In case you are wondering why I keep on about the W2/500..... when Stanley Hooker told Adrian Lombard to get on with the straight through engine to replace the Welland he took the best of the B26 (STx9) and the best features of the W2/500. Using as much of the B23 as possible Lombard's team came up with the B37 Derwent 1.
The improvements in performance of the W2 series came about through the interplay of several factors.
Compared with the W2B the W2/500 had a larger hub/tip ratio which permitted an increase in mass flow. Also fewer turbine blades of longer chord were used; the number used on the W2/500 was 54 each with a chord of 1.4 in., compared with 72 blades of 0.8 in chord. The change to fewer, larger blades was made on the recommendation of the RAE after the W2B suffered a number of turbine blade failures. The new blades were more resistant to the gas bending forces (lower stresses) and minor damage from solid particles passing through the annulus.
Metallurgy was key to development of a light, reliable engine. The advent of Whittle's gas turbine created the need for stronger, more durable alloys capable of high-temperature service When the WU was designed the best available material was Firth-Vickers 'Stayblade' and this was used for both disc and turbine blades. By the time the W1 was on the boards, F-V had produced an improved alloy- Rex 78 and this was used for the blades. But the first to answer the challeng was Leonard Bessemer Pfeil, who is credited with the development of Nimonic alloy 80 in 1941, at Henry Wiggin's research facility in Hereford. This alloy used for the blading was introduced into the later stages of the W2B development programme and in the W2?500 and /700 from the start.

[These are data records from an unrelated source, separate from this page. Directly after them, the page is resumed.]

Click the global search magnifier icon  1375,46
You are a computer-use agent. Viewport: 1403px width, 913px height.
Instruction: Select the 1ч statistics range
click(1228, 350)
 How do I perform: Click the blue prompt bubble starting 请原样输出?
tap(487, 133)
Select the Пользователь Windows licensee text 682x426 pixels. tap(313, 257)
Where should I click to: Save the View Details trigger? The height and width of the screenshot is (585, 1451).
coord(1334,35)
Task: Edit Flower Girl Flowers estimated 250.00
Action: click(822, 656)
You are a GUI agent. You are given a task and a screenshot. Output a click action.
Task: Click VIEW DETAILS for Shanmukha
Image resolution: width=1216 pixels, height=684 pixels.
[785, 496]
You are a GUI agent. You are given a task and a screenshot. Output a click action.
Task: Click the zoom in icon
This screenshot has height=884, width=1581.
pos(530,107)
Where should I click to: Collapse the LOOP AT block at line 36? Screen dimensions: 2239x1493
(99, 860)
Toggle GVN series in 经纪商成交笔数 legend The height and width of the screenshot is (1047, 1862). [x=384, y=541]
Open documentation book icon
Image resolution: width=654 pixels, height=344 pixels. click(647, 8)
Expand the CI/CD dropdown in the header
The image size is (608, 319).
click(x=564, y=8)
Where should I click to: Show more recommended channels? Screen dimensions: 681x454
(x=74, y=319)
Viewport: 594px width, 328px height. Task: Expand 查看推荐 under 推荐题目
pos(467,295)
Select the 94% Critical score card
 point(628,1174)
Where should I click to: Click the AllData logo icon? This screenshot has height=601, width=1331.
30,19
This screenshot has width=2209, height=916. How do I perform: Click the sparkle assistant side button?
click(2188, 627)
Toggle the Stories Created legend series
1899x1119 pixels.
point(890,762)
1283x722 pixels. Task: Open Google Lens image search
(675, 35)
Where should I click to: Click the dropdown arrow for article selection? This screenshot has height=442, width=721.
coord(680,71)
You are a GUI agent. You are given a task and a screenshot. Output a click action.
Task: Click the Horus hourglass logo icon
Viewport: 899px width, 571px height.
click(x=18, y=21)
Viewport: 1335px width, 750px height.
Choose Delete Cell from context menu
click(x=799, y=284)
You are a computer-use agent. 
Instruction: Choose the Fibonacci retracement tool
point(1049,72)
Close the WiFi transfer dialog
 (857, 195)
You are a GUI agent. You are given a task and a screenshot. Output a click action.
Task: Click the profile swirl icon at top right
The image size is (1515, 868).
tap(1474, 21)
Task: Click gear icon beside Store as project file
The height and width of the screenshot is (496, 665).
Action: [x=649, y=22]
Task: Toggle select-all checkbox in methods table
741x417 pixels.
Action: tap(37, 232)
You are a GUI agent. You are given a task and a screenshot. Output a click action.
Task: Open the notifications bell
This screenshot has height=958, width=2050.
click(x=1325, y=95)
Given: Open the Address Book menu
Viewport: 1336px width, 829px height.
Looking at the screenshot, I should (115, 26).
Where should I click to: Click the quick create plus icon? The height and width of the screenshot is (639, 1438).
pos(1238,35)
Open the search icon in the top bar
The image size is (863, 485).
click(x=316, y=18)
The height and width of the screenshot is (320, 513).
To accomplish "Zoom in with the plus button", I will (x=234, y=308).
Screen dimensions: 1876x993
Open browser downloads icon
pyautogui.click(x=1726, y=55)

The top two development issues that kept the W2B engineers awake at night were surging of the compressor and turbine blade failures. Some blade failures were a secondary consequence of a failure elsewhere. A piece of combustion chamber that had broken off could pass through the rear of the engine, notching blades on the way and this often led to blade failure. One series of failures was odd. Sometimes blades failed at the root sometimes half way up and occasionally close to the tip. Resonance would be expected to produce failures at the same place. Eventually it was realised failure was caused by a thermocouple mounted in the exhaust duct 3 inches downstream from the turbine. It was adjustable radially across the annulus and Whittle believed that there must be an upstream pressure field ahead of it of sufficient magnitude to interfere with the flow through the blades as they passed through it. It seems this was a correct diagnosis as the failure rate dropped dramatically after the thermocouple had been removed. [but it foretold of a similar problem that occurred during early development of the RB211 some 30 years later].
Another source of grief was the rubbing of turbine blade tips. The running clearance was intended to be small in order to minimise aerodynamic losses; unfortunately it is start-up and shut-down that determines the clearance. For instance at shutdown there is a sudden draught of cold air through the annulus which rapidly cools components of small mass like shroud rings, vanes, and blades but larger items, such as the disc cool more slowly. This means if the running clearances are too small the shroud ring could contract onto the blade tips on shutdown and at worst pick up the melted tip of the blades which would cause bending forces as blades passed over the material or as serious it could just lock up the rotating assembly causing much damage.